The Washington Post's piece is even more fun filled. After being forced to recognize the significance of the elections and acknowledge that many view it as a vindication of Bush's policies, they unquestioningly jump to the other aisle with the following claim:
"The more common view is that the election vindicated the political vision of Ayatollah Ali Sistani" (emphasis added)"More common" among whom? I'm not the final authority, but I've not seem this idea put forward anywhere else. For a "common view" it certainly is keeping covert. Oh, a reporter from the UK opined that "[t]he reason there was a poll [Sunday] was that the U.S., facing an increasingly intensive war against the five million Sunnis, dared not provoke revolt by the 15 to 16 million Shia." In that case it must be not only the most common but also the most accurate assesment. Never mind that Bush has not only stated from the beginning that our goal was to hold elections as soon as feasible and that he adamently opposed any delay once the schedule had been set.

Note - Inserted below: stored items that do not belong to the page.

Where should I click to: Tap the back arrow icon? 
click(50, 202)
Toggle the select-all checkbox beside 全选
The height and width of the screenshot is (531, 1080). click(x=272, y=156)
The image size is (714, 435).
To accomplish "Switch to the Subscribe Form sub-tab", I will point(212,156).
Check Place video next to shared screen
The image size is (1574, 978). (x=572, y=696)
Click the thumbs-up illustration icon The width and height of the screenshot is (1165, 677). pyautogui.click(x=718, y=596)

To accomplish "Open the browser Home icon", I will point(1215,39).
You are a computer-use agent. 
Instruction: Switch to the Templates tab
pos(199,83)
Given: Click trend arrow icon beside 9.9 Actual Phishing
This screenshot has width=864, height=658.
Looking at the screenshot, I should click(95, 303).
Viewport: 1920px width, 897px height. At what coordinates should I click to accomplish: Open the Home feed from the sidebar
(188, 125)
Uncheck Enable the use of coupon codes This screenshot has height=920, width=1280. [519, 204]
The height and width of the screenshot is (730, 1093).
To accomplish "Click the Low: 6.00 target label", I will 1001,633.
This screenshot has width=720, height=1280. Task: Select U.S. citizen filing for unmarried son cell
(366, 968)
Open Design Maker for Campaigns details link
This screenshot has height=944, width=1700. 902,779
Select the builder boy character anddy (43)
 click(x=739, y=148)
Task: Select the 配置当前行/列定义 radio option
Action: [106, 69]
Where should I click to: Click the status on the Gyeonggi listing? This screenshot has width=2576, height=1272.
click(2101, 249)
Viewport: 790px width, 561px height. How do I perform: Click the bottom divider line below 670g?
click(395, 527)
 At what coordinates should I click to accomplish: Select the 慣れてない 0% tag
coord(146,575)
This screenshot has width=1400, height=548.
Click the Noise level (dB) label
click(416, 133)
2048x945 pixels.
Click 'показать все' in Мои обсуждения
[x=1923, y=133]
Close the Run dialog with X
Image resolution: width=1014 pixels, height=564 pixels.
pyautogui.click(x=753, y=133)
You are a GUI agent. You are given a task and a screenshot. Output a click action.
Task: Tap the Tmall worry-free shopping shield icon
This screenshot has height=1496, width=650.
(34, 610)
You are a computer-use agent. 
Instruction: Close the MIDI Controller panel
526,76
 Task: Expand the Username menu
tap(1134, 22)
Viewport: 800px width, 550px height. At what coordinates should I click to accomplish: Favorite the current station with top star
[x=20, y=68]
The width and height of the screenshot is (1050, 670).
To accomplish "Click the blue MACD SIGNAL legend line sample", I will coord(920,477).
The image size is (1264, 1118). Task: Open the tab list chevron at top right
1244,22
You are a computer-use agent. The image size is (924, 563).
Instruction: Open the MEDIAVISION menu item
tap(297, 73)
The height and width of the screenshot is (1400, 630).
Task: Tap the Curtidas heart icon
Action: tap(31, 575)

Are we again seeing the ascendancy of the Democrats' well-developed defense by denial? One might easilly look to theabove examples as the political left yet again denying the obvious when it rebuts their position. I believe, however, we are seeing instead more evidence of the forced perspective they impose upon themselves. Let's review the base assumptions upon which the above commentary is built:
- the United States is wrongfully imposing its will upon the Iraqi people
- the Iraqi campaign was always fated to fail and America woul dhave to retreat in shame
- the President (and his croneys) never really intended to give Iraqis their freedom from the start
- the vast majority of Iraqis want nothing more than for the US to go away and leave them alone
Mark Brown is still wondering "about a timetable for [Bush's] exit strategy," never grasping that the only acceptable "exit strategy" is tied not to a timetable but to an event: victory. The Post says that Bush's adversaries "believe that Iraqi voters have seized the elections as the best means of thwarting U.S. domination of the country." Despite Mark Brown's consiliatory lede, both articles still rely upon their old assumptions that are rooted in the other assumption that Bush is bad and he can do no good. Perhaps denial is at the root, but the real symptom evidenced is a complete unwillingness to even question the wisdom and validity of their own assumptions. If this is denial or monumental arrogence, it still has the same effect.
Among the pundits, though, I think the most accurate prediction was actually made by Jon Stewart, when he said
"What if Bush, the president, ours, has been right about this all along? I feel like my world view will not sustain itself and I may ... implode."I don't think he'll be alone.